DESCRIPTION OF THE TASK
Would you retype, word for word, only the lines from the one holding "Where should I click to: Select" through the final line of the entries below, without the pictures?

RECORDS SHOWN
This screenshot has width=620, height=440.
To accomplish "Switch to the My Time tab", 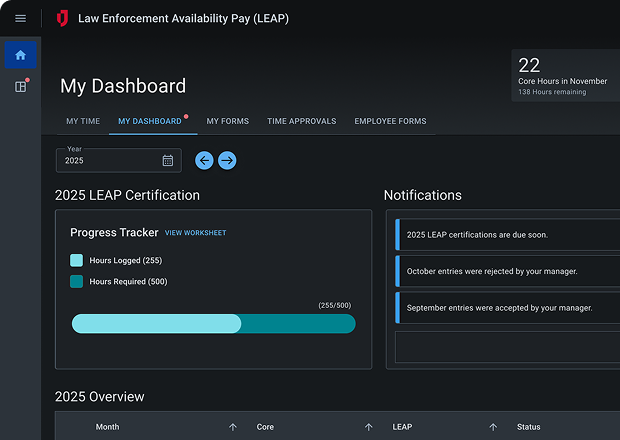I will (x=83, y=121).
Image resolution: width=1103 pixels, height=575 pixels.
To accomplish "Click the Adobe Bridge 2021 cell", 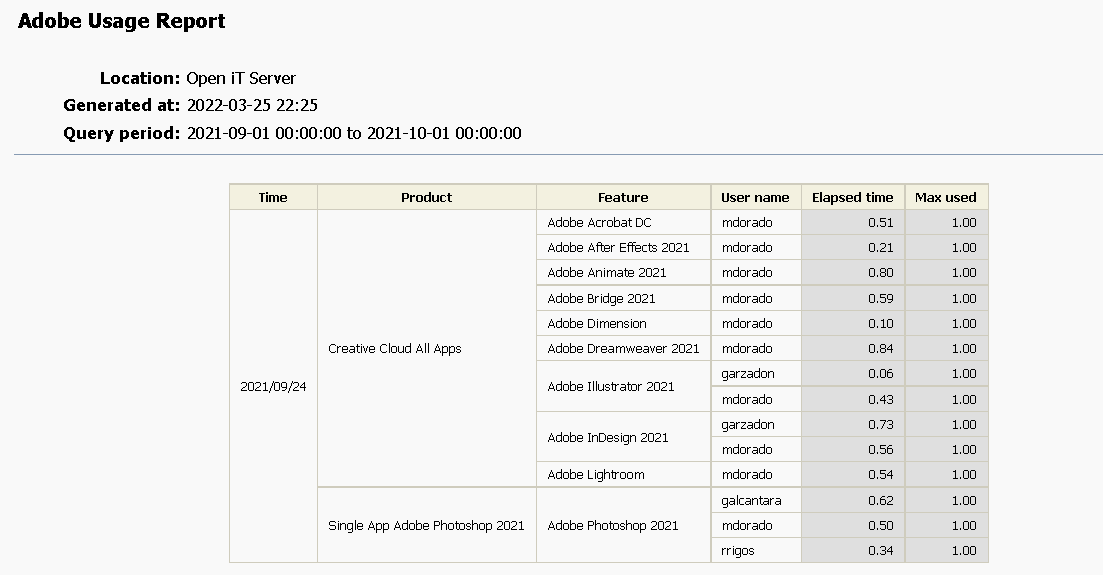I will [623, 298].
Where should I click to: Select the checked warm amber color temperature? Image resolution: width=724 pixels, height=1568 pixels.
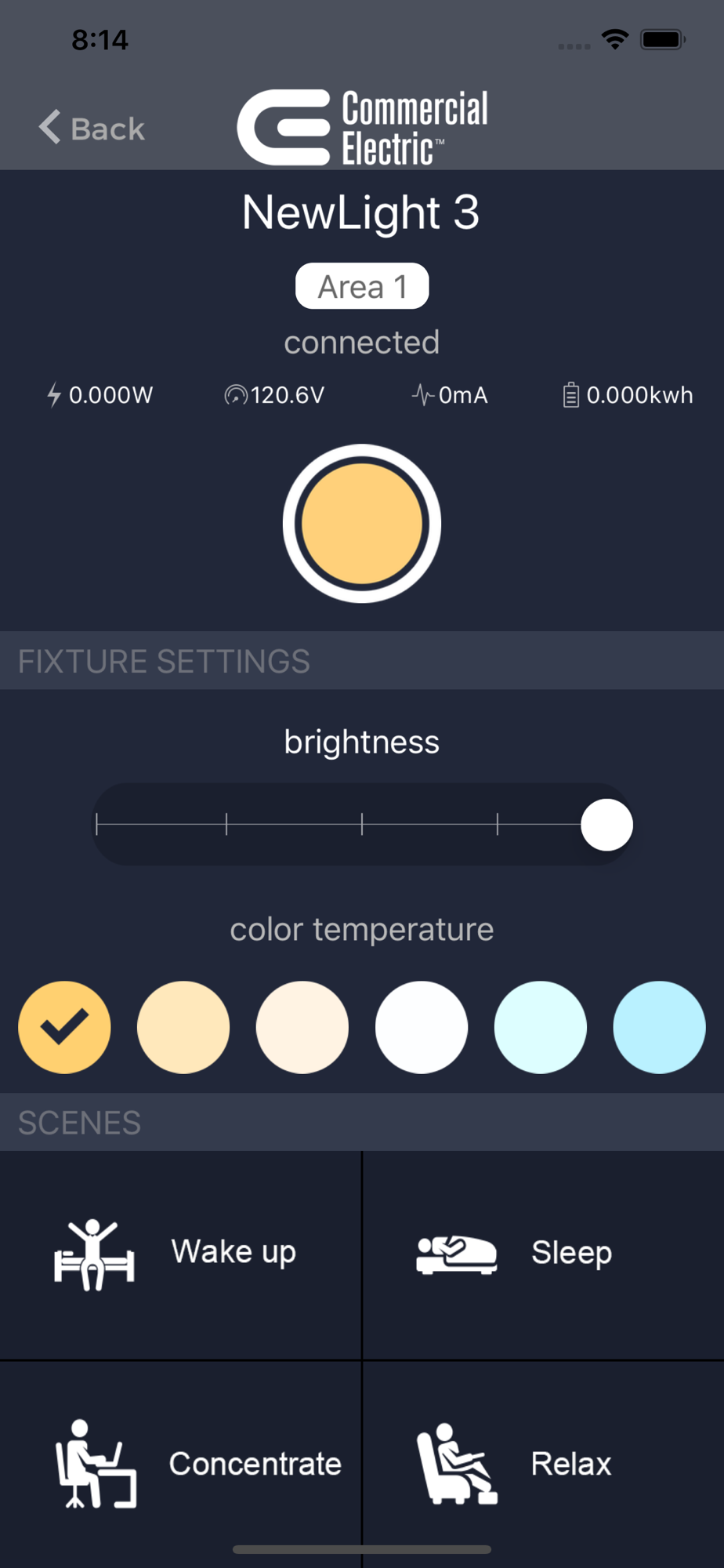(x=64, y=1027)
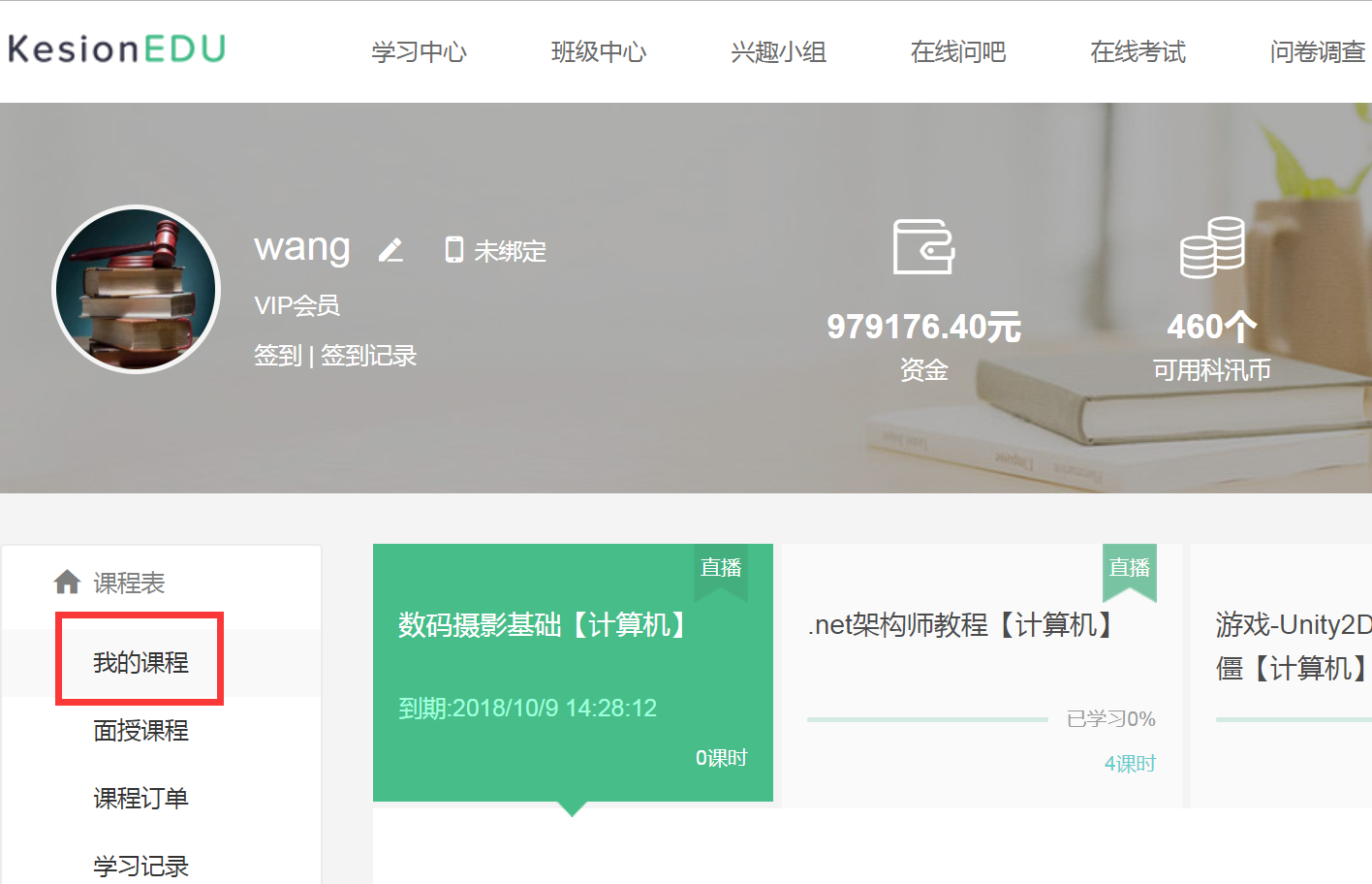
Task: Click the 签到 link to check in
Action: click(x=277, y=356)
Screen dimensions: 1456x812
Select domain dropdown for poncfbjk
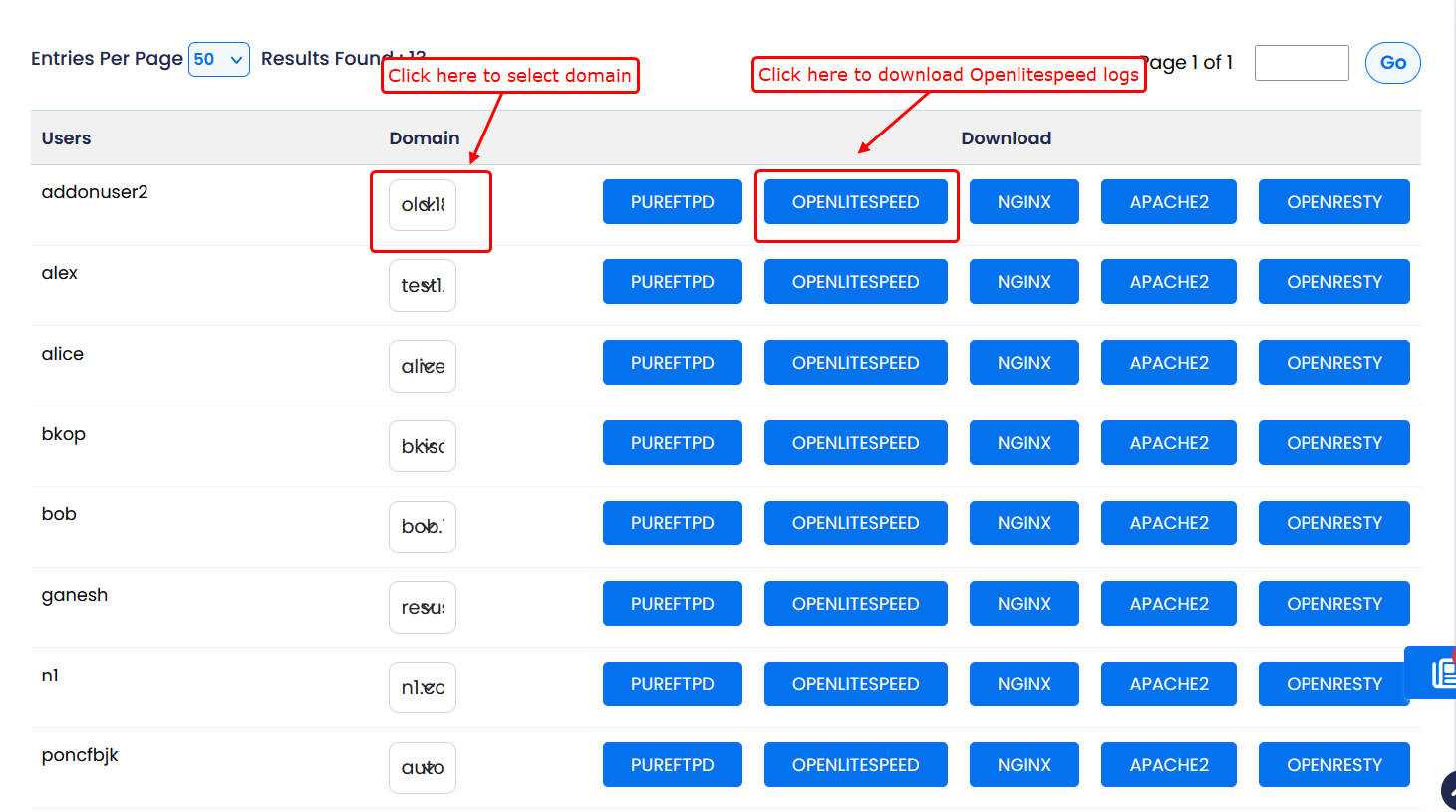click(423, 768)
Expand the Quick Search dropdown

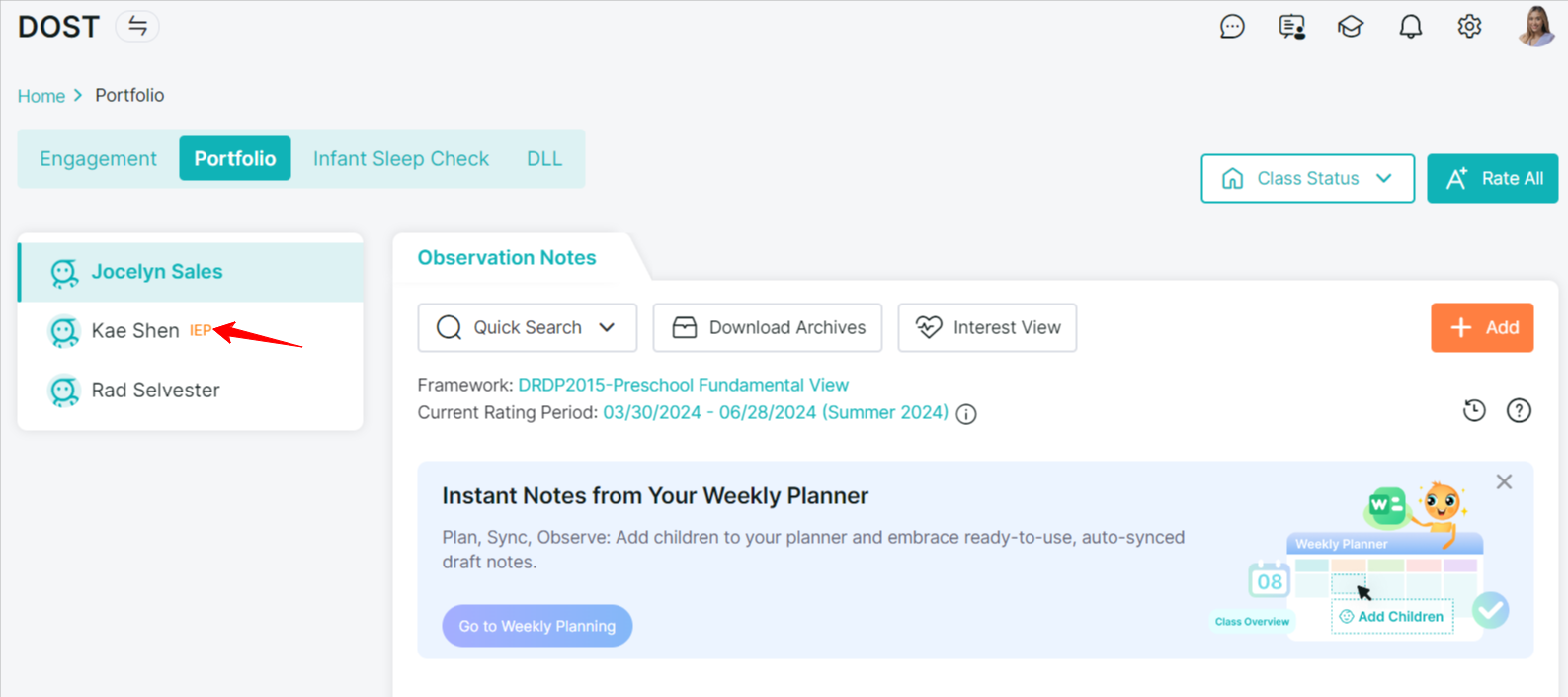527,328
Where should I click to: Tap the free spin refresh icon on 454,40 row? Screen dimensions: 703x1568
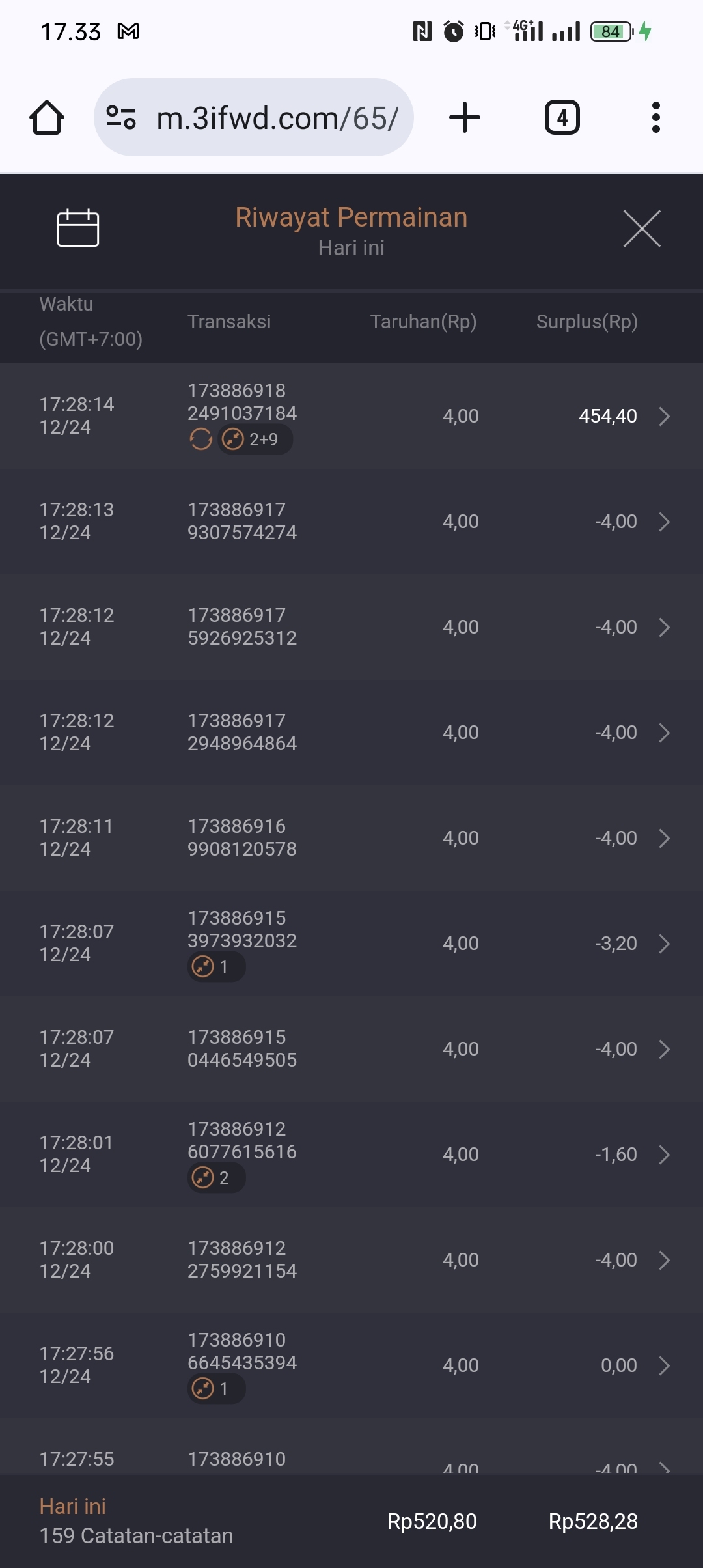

RESPONSE AREA
Where should I click to: Select the checked warm amber color temperature? Image resolution: width=724 pixels, height=1568 pixels.
(x=64, y=1027)
Task: Click the 签到 link to check in
Action: click(x=277, y=356)
Screen dimensions: 1456x812
Select domain dropdown for poncfbjk
click(423, 768)
Expand the Quick Search dropdown

527,328
Where should I click to: Tap the free spin refresh icon on 454,40 row? Screen dimensions: 703x1568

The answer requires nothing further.